Therefore, the main objective of this work is to recycle waste flexible polyurethane foam (WFPF) from recycled cars via glycolysis using different molecular weight glycols. The use of precursor polyol (used to make virgin PU foam) for the degradation of foam waste makes this investigation novel. The influence of different glycolysis agents on the viscosity, conversion, recovered polyols phase (one or split-phase), and quality of the recycled polyols are discussed. Besides, the effects of catalyst concentration, reaction temperature, and time on the recovered glycolysis products are determined. Furthermore, the purified recovered polyol (RPS) was used for the preparation of new flexible PU foams, and the physical and comfort properties of the regenerated foams were further measured. From an environmental and economic point of view, the suitability of this research will be helpful in promoting the industrial method of waste polyurethane recycling.
Experimental
Polyurethane flexible foam scrap was provided by KPX Chemical Co. Ltd., Korea. Industrial grade polyols; GPX-600 (Mw: 600 Da), GPX-3000 (Mw: 3000 Da), and GPX-6000 (Mw: 6000 Da) were supplied by KPX Chemical Co. Ltd., Korea. Potassium hydroxide (KOH, ≥85%, pellets) was purchased from Sigma-Aldrich, United States. Ethyl alcohol (99.9%) was procured from Samchun Pure Chemical. Co. Ltd., Korea.
For the production of recovered PU foams, conventional petro-based polyol (GPX-6000, main polyol, and POP-6040, copolymer polyol), isocyanate (KI-2000), cell opener (GEX-3300), surfactant (silicone-based, L-3002 and L-5309), blowing agent (distilled water), blowing catalyst (ETF), gelling catalyst (Dabco 33LV), chain-extender (1,4-butylene glycol), and crosslinking agent (diethanolamine) were provided by KPX Chemical Co. Ltd., Korea.

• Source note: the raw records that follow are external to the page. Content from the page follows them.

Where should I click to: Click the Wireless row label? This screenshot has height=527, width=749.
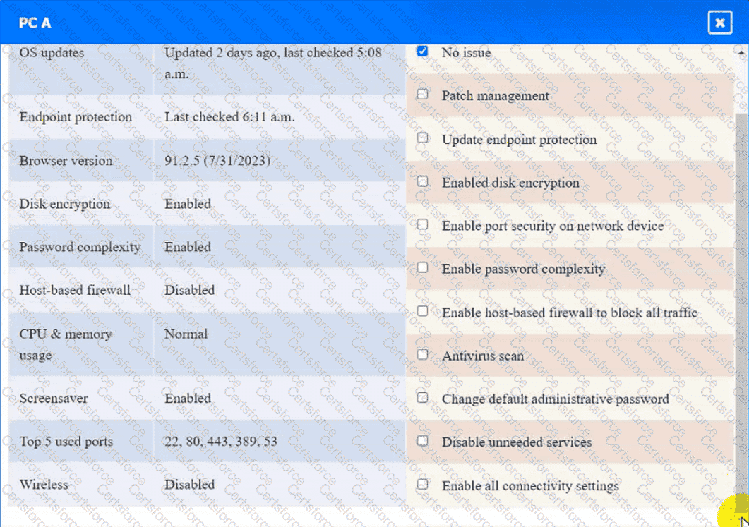click(44, 485)
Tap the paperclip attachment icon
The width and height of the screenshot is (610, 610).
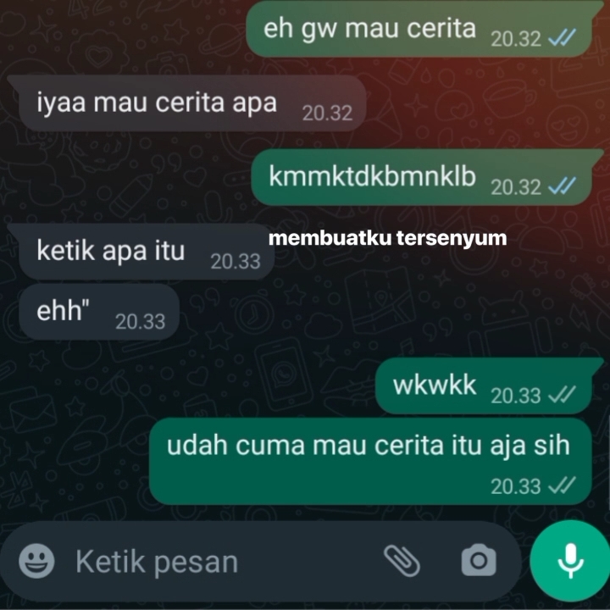pos(402,561)

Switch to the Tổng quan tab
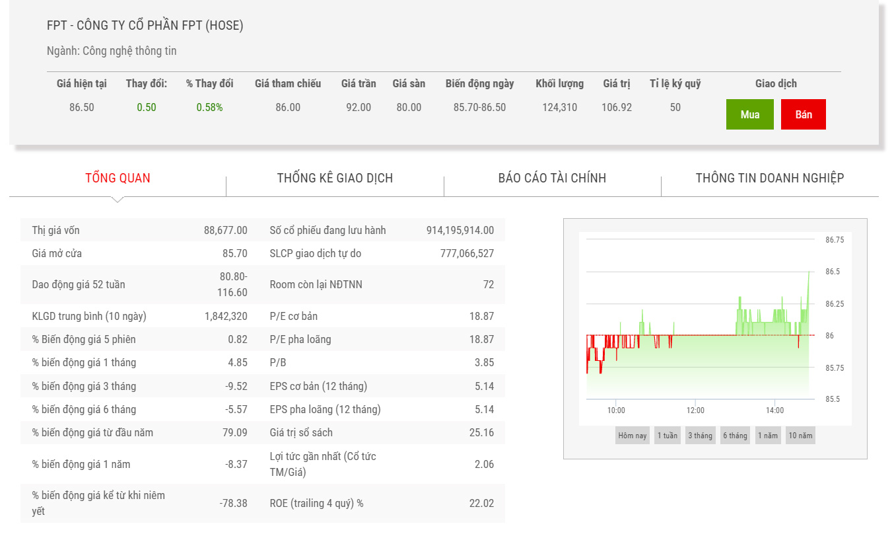coord(118,178)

The degradation of WFPF was carried out in a round-bottom flask equipped with a stirrer and refluxing condenser under a nitrogen atmosphere. GPX-600, GPX-3000, and GPX-6000 (high molecular weight polyols) were used as glycolysis agents, and potassium hydroxide (KOH) as a catalyst. The foam waste was reacted with the glycolysis agent in a 1:1, 1:1.5, and 1:2 mass ratios (PU foam: Glycols). KOH (1, 2, 3, and 4 wt.% of PU foam) was used as the catalyst for the reaction. The typical recipe used for the recycling study is shown in Table 1. At first, the glycolysis agent placed in the flask was preheated to 195°C, and then a calculated amount of scrap foam was added by means of a continuous feeder. The temperature was maintained at 195°C during the feeding and reaction process. The zero time for the reaction was selected when the foam feeding was finished and complete dissolution takes place. Later, the reaction mixtures were stirred at 195°C for 2.0 hr to obtain the glycolysis products. After 2.0 hr, the depolymerization products consisting of a liquid glycolysis mixture were cooled down to ambient temperature, mixed with ethyl alcohol solvent, and the solid residue was removed by filtration. The liquid filtrate was evaporated under reduced pressure to obtain viscous recycled polyol. A schematic for the production of the recycled polyol is shown in Figure 1. The influence of glycolysis agents, catalyst concentration, time, and temperature in the system on the yield and quality of the recovered polyol were also determined.
Flexible PUFs were prepared by a standard industrial procedure (Table 2) using variable amounts of purified recovered polyol, where 10 and 20 wt.% of virgin polyol were replaced by recycled polyol. First, a predetermined amount of virgin and recycled polyol was weighed and mixed in a 500 mL cup, to which catalysts, surfactant, and demineralized water were added. The mixture was homogenized with a mechanical stirrer for 15 sec at 1500 rpm. Then, an appropriate quantity of isocyanate was added to the polyol mixture, and the resulting solution was stirred for 5 sec at 3000 rpm. The mixture was quickly poured into a custom-made open plastic mold (250 × 250 × 100 mm3) and cured at ambient temperature. The test specimens of specific dimensions were cut for the physicomechanical property analysis.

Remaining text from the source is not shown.